Personal information
- Date of birth: 9 May 1948 (age 77)
- Place of birth: Lucerne, Switzerland
- Position(s): Forward

Senior career*
- Years: Team / Apps / (Gls)
- 1967–1968: FC Emmenbrücke
- 1968–1971: FC Luzern / 49 / (22)
- 1971–1972: Grasshoppers Zurich / 37 / (15)
- 1972–1975: Hertha BSC / 77 / (20)
- 1975–1977: Servette FC / 41 / (10)
- 1977–1981: BSC Young Boys / 90 / (19)

International career
- 1970–1977: Switzerland / 38 / (7)

Managerial career
- 1986–1987: SC Kriens
- 1997: FC Luzern

= Kurt Müller (footballer) =

Swiss footballer and manager (born 1948)

Kurt "Kudi" Müller (born 9 May 1948) is a Swiss former footballer who was capped on 38 occasions by the Switzerland national football team, scoring eight goals.

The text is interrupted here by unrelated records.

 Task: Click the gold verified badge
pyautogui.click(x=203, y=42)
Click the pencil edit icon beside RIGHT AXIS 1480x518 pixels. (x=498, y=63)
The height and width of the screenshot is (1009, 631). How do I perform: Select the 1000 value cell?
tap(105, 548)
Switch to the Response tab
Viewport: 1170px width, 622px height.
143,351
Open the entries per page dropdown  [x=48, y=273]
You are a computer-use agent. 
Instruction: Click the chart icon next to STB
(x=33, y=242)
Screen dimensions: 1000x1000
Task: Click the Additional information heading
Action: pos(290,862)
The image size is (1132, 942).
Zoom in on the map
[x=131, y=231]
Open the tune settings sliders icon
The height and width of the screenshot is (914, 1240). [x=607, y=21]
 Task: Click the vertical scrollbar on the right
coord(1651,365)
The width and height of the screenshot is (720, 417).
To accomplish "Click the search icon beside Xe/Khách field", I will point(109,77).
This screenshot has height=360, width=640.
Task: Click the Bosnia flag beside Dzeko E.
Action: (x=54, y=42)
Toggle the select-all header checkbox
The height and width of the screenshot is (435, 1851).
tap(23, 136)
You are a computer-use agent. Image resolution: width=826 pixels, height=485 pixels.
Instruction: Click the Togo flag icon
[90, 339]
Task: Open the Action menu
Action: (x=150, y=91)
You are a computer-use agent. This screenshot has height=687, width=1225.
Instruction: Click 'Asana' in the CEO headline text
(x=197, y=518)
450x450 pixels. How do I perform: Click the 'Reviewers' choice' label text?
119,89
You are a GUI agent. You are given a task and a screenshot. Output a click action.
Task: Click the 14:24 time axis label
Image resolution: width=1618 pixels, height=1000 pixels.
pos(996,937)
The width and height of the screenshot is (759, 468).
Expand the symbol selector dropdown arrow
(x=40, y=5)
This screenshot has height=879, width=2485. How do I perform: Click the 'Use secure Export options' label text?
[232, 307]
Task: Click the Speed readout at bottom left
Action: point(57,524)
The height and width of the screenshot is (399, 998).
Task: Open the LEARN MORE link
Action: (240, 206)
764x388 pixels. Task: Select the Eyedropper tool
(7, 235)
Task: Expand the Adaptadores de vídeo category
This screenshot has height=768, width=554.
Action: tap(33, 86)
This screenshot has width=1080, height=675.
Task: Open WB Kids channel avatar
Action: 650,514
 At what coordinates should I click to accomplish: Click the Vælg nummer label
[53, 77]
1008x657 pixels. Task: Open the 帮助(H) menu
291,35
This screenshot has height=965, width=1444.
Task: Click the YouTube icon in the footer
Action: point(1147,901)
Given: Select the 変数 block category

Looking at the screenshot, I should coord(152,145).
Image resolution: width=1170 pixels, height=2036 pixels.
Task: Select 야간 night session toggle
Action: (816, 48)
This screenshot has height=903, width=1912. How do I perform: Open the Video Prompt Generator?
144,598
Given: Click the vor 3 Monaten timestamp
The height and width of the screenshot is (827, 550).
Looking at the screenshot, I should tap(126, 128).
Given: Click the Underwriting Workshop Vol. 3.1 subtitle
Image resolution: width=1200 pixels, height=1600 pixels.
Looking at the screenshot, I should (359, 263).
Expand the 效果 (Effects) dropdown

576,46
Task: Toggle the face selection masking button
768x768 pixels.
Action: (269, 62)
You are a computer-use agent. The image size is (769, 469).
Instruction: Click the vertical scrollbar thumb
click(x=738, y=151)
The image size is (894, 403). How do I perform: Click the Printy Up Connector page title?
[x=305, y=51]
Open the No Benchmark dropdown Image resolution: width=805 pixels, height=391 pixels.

Müller started his career with FC Emmenbrücke and then played for FC Luzern and Grasshopper Club Zürich.

In January 1973, Müller moved to Germany to play club football for Hertha BSC. He went on to make 77 league appearances for the Berlin side over the next two and a half seasons, and in 1974–75 he helped Hertha finish as runners-up in the Bundesliga.

After leaving Hertha, Müller returned to Switzerland to play for Servette FC for the 1975–76 season, and he played for them in the final of the 1975 Coppa delle Alpi tournament, in which they defeated FC Basel 3–0. Müller finished his career with the Bern team BSC Young Boys.

Müller made his international debut for Switzerland on 15 December 1970, in a UEFA Euro 1972 qualifying match against Greece. His final international cap came almost seven years later in a 1978 FIFA World Cup qualification match against Norway on 30 October 1977.

Müller coached SC Kriens in 1986-87. He later became manager at FC Luzern, and he was in charge when they reached the final of the Swiss Cup in 1996–97, although they lost on penalties to FC Sion.